= Crime harm index =

Crime rates measurement

A crime harm index is a measurement of crime rates in which crimes are weighted based on how much "harm" they cause.

The most simple and most common method of measuring an area's crime rate is to count the number of crimes. In this case, one minor crime (e.g. a shoplifting incident) counts for the same as a single very serious crime (e.g. murder). Leading criminologists have argued in favour of creating a weighted measurement. Lawrence W. Sherman and two other researchers wrote in 2016 that "All crimes are not created equal. Counting them as if they are fosters distortion of risk assessments, resource allocation, and accountability."

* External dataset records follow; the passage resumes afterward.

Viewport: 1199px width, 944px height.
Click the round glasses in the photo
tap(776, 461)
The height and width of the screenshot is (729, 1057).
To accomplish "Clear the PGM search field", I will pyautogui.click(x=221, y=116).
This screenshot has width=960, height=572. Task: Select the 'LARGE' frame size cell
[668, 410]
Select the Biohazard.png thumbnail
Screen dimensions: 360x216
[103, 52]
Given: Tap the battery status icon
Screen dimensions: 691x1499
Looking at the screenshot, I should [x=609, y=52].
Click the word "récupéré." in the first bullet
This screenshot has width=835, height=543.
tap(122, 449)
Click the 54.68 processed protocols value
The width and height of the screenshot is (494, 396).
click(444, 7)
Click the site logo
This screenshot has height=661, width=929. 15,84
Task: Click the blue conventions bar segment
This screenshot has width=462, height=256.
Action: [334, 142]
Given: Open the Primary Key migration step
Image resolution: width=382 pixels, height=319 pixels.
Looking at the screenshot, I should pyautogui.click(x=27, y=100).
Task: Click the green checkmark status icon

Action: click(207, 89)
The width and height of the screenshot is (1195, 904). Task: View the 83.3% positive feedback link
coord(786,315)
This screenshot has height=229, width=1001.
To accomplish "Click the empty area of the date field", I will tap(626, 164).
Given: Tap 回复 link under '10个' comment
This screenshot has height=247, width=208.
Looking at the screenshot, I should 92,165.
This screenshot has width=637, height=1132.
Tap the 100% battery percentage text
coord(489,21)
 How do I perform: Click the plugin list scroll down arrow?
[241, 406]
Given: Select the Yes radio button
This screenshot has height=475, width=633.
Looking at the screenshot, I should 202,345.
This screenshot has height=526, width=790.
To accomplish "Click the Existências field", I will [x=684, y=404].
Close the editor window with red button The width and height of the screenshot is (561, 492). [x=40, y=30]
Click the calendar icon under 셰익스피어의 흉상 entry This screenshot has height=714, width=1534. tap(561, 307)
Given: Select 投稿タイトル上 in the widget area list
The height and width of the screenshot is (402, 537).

Most crime harm indices use prison sentencing policies to decide what the "harm score" of an offence should be. The harm score of an offence is the default length of the prison sentence that an offender would receive, if the crime was committed by a single offender.

==Cambridge Crime Harm Index==
The Cambridge Crime Harm Index (CCHI) was unveiled in 2016. It was developed by Lawrence W. Sherman, Peter Neyroud and Eleanor Neyroud. It uses sentencing guidelines of England and Wales to calculate the harm score of each crime. The system has already been adopted by several UK police forces. According to the CCHI, the harm score for a crime is the default prison sentence that an offender would receive for committing it, if the crime was committed by a single offender with no prior convictions. For minor crimes that would instead result in a fine, the harm score is the number of days it would take someone with a minimum wage job to earn the money to pay the fine.

The Cambridge Crime Harm Index has inspired other crime harm indices for New Zealand, Denmark and Western Australia. It has also been evaluated for use in Scotland, though officers of Police Scotland have noted that it does not reflect Scottish sentencing guidelines.